Saraha | spotkanie z Maciejem Moskwą

TERMIN: niedziela 04.11.2018; godz. 17:33

MIEJSCE: PIX.HOUSE ul. Głogowska 35, Poznań

WSTĘP WOLNY

Serdecznie zapraszamy na spotkanie i premierę książki Macieja Moskwy „Saraha”

Syria, Turcja, Węgry, Serbia, Grecja | 2007 – 2016

Książka Macieja Moskwy dokumentuje zapowiedzi, przyczyny i następstwa konfliktu w Syrii. Fotograf przez 11 lat skupiał się na relacjonowaniu losu Syryjczyków – od zalążku wojny, aż po kryzys migracyjny.

W książce oprócz fotografii znalazły się również wspomnienia Hashema Haj Bakri, doświadczenia Macieja spisane w rozmowie z Magdaleną Rigamonti oraz tekst Rafała Grzeni.

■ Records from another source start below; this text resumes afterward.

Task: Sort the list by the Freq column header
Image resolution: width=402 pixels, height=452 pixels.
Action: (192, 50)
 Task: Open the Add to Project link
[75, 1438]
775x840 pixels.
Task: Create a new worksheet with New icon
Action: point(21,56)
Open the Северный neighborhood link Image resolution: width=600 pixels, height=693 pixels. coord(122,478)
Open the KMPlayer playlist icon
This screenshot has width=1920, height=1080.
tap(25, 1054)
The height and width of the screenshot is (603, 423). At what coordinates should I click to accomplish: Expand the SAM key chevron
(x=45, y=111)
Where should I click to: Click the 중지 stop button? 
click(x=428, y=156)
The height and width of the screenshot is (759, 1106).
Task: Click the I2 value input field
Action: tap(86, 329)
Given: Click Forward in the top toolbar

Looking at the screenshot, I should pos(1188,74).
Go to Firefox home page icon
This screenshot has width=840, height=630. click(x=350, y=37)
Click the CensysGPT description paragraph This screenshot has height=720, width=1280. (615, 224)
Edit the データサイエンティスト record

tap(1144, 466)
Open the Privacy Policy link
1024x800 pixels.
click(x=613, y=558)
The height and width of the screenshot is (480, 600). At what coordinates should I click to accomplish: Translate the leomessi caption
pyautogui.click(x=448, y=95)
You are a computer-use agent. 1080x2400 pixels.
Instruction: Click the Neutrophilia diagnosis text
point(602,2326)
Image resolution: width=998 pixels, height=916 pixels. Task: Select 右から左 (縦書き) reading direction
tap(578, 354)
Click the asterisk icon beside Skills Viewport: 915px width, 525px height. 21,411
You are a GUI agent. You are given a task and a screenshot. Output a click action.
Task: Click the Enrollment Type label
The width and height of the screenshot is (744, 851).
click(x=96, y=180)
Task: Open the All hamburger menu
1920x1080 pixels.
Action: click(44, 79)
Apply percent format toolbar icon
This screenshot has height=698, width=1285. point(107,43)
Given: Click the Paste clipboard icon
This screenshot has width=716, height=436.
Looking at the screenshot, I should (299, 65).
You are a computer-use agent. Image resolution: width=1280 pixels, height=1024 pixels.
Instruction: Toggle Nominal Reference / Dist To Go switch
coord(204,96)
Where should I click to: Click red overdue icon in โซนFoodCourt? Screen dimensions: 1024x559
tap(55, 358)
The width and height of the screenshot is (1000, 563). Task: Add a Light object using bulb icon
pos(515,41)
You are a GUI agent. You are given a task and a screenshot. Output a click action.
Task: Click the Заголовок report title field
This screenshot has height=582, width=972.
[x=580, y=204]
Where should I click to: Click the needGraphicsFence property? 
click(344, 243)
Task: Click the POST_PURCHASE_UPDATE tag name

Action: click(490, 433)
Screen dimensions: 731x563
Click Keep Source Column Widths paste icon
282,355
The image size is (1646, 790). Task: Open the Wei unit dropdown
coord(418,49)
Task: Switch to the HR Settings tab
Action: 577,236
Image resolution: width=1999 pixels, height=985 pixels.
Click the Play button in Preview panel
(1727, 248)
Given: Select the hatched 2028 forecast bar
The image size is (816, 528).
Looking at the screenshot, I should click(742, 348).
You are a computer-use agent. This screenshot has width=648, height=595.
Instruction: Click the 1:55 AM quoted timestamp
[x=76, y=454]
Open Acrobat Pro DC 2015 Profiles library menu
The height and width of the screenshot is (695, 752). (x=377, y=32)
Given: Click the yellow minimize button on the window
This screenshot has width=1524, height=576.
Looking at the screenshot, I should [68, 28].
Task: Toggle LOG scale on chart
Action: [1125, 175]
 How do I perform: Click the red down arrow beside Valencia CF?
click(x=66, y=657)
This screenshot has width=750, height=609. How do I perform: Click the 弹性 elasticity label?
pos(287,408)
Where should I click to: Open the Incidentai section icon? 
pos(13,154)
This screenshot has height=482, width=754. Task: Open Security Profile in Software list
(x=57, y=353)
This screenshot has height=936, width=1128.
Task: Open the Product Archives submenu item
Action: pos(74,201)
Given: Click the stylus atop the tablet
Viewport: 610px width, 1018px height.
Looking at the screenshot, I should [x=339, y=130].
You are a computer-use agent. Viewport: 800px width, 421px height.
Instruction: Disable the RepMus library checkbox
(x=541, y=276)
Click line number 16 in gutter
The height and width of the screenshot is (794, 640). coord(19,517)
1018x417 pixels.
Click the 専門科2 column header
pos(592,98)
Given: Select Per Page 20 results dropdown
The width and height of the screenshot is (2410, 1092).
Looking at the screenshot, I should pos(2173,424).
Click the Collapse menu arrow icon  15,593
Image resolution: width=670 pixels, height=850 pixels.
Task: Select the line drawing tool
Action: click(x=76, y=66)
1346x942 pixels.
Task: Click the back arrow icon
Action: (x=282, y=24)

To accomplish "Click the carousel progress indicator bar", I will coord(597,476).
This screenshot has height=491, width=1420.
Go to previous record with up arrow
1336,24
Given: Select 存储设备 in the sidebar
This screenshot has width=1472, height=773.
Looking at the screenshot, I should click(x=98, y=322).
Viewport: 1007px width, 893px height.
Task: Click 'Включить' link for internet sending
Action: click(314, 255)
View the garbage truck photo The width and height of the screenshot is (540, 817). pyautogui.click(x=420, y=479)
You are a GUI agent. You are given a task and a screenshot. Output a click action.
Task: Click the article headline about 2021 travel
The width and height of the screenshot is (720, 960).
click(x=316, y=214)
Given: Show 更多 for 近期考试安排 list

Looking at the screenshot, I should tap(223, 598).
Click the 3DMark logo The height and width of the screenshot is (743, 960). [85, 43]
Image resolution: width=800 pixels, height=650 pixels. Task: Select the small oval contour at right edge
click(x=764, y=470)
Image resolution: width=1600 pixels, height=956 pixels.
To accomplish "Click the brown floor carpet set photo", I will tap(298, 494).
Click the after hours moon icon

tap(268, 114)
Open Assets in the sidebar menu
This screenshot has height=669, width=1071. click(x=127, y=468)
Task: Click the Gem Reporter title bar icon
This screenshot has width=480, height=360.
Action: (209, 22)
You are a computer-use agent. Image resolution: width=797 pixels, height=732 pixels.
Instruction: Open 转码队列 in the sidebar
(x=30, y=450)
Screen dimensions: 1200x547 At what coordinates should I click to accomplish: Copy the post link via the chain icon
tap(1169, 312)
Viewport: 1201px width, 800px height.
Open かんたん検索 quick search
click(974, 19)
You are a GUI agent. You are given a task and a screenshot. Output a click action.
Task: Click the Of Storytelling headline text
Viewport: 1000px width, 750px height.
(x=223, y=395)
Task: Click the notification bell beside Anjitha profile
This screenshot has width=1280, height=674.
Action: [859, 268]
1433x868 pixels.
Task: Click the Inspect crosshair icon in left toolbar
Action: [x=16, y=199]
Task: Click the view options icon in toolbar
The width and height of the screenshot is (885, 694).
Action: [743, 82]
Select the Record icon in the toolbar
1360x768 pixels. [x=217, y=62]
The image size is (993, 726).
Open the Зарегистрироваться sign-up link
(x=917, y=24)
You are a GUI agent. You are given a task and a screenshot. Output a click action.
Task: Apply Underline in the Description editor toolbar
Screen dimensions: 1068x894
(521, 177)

W 2011 roku, na fali antyrządowych protestów, zwanych “Arabską Wiosną”, na syryjskie ulice wyszli ludzie z żądaniami reform w państwie spotkały się z brutalną reakcją rządu, za którą z kolei poszła militaryzacja części protestujących. I tak rewolucja przerodziła się w wojnę między armią rządową, a zrekrutowaną z rebeliantów i dezerterów Wolną Armię Syrii, która stopniowo przejmowała kontrolę nad znacznymi połaciami kraju. Szybko w konflikt zaangażowały się inne państwa (Rosja, Iran i Chiny po stronie rządu, USA, Turcja, Arabia Saudyjska oraz Katar po stronie rebelii), czyniąc go bardziej intensywnym, ale i bardziej nierozwiązywalnym. Trwający, a potem latami wojenny chaos stał się pretekstem dla napływu dżihadystów (w tym irackiej Al Kaidy) i z czasem do powstania Państwa Islamskiego. O swoją autonomię zaczęli również walczyć Kurdowie.
Syrię dotknęło swego rodzaju „rozbicie dzielnicowe”, kraj uległ zniszczeniu na wielką skalę, setki tysięcy ludzi poniosło śmierć, ponad połowa mieszkańców została zmuszona do wewnętrznej lub zewnętrznej migracji, a każdy Syryjczyk doświadczył przemocy w jej najboleśniejszej formie.

Jednocześnie po siedmiu latach, jakie upłynęły od pierwszych demonstracji w Syrii, ciężko o jasną odpowiedź na pytanie o winę i rację stron w konflikcie, czy też o jego możliwe rozwiązania. Jakie wobec zaistniałej sytuacji powinniśmy zająć stanowisko?
Każdy, kto przygląda się syryjskiemu konfliktowi zmuszony jest zagrać przez chwilę w podwórkową grę saraha, w którą bawią się syryjskie dzieci. Saraha znaczy po arabsku szczerość, a w grze chodzi o to, by nawzajem zadawać sobie takie pytania, które wymagają trudnej, bo maksymalnie szczerej odpowiedzi.